_Data listing_
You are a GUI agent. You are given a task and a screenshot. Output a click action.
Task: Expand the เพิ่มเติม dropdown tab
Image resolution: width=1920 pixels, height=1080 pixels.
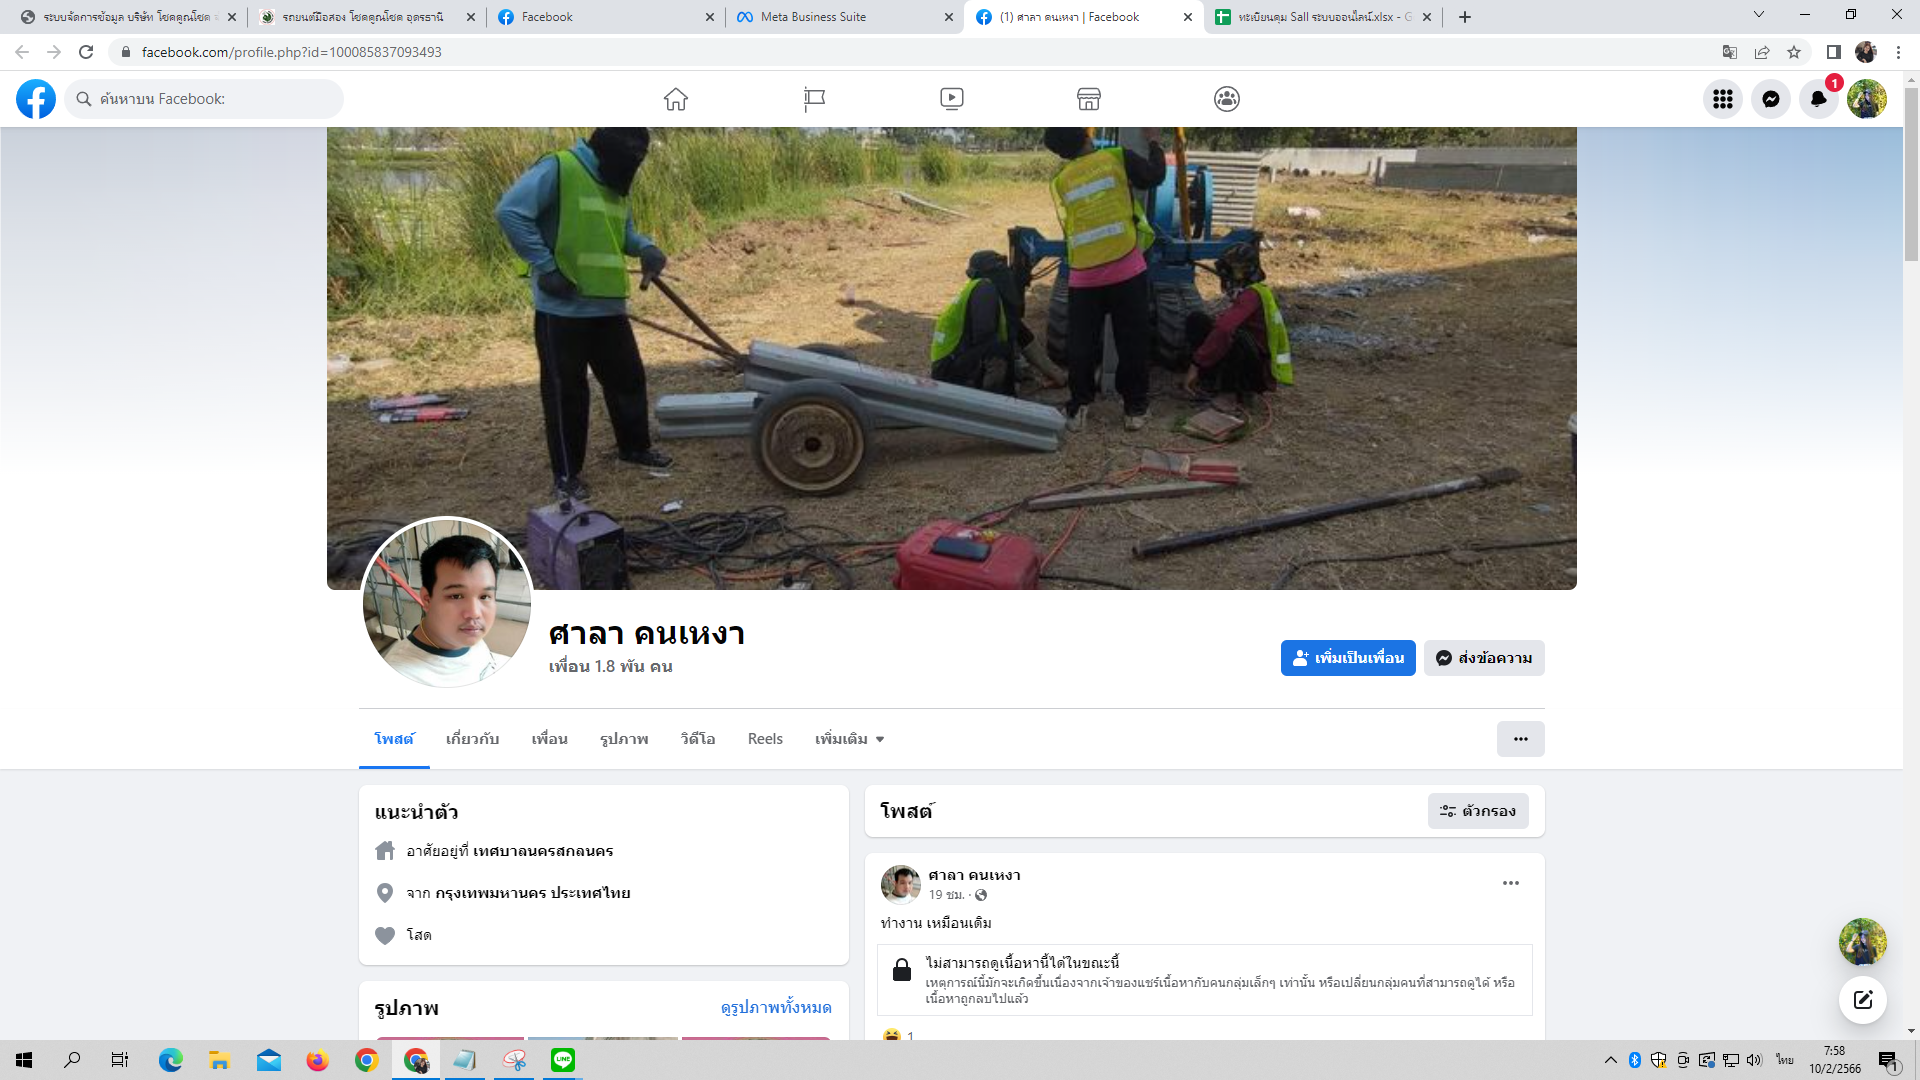849,739
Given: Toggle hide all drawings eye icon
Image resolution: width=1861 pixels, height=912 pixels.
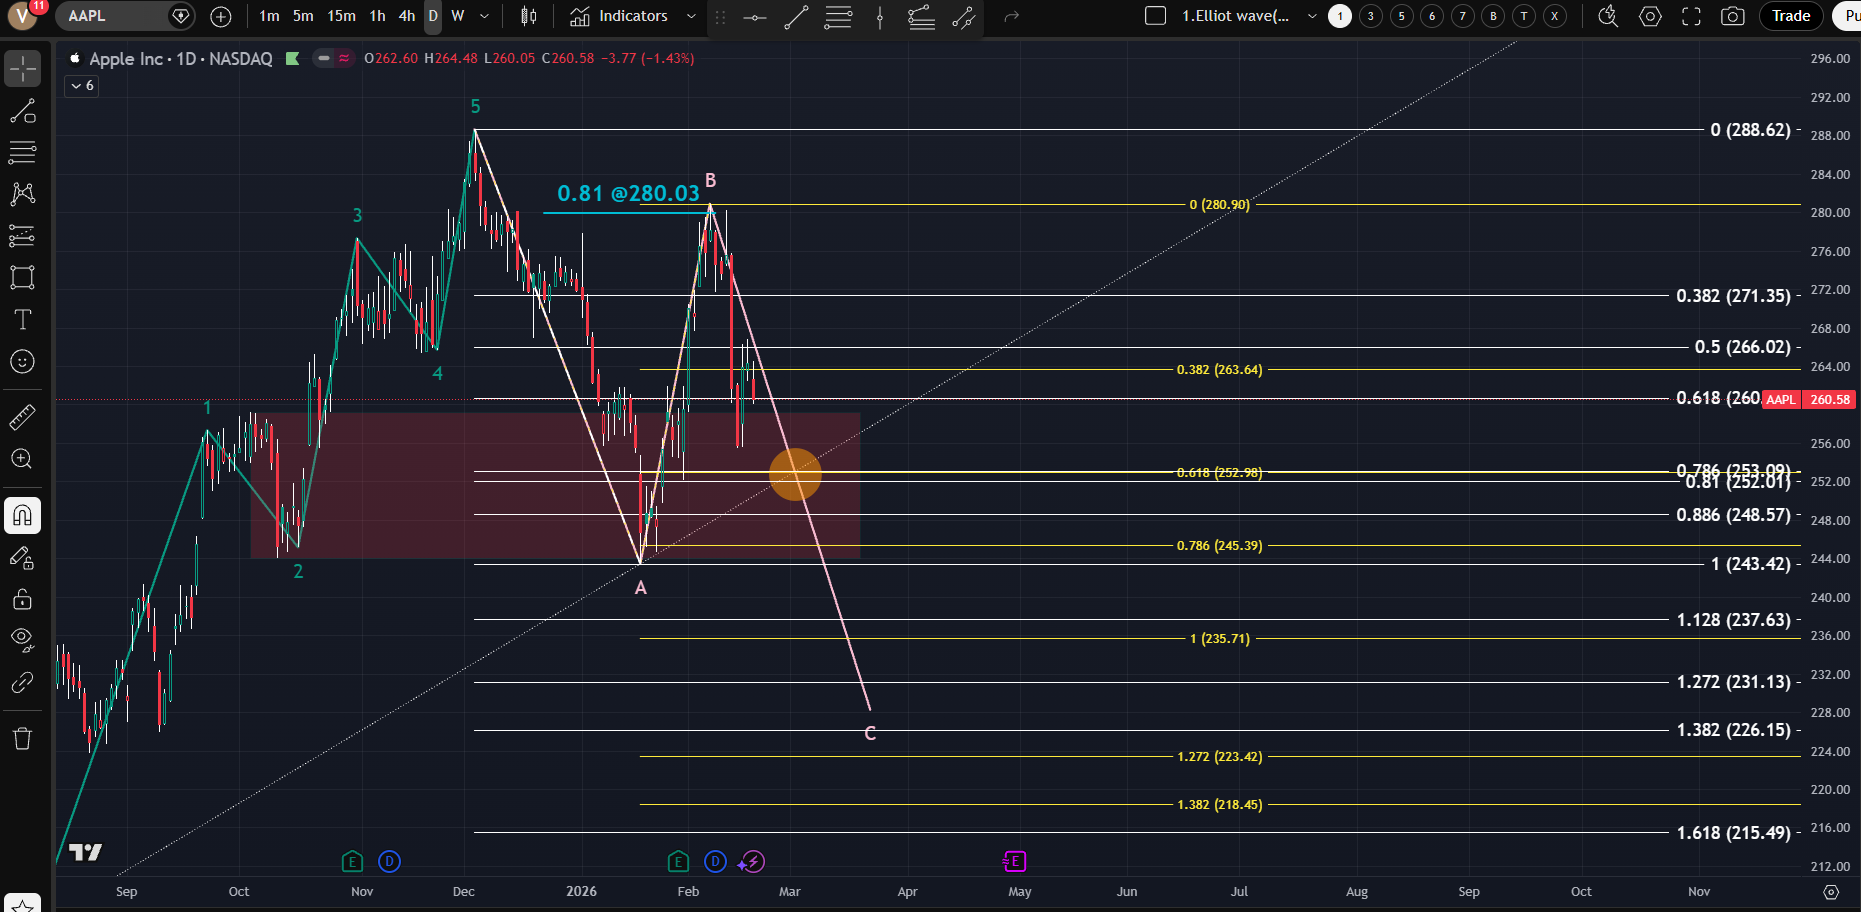Looking at the screenshot, I should pos(22,639).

_Problem to solve_
List every line in the entries above that contains the word "resolution". Case counts.

_Response_
Image resolution: width=1920 pixels, height=1080 pixels.
Image resolution: width=1861 pixels, height=912 pixels.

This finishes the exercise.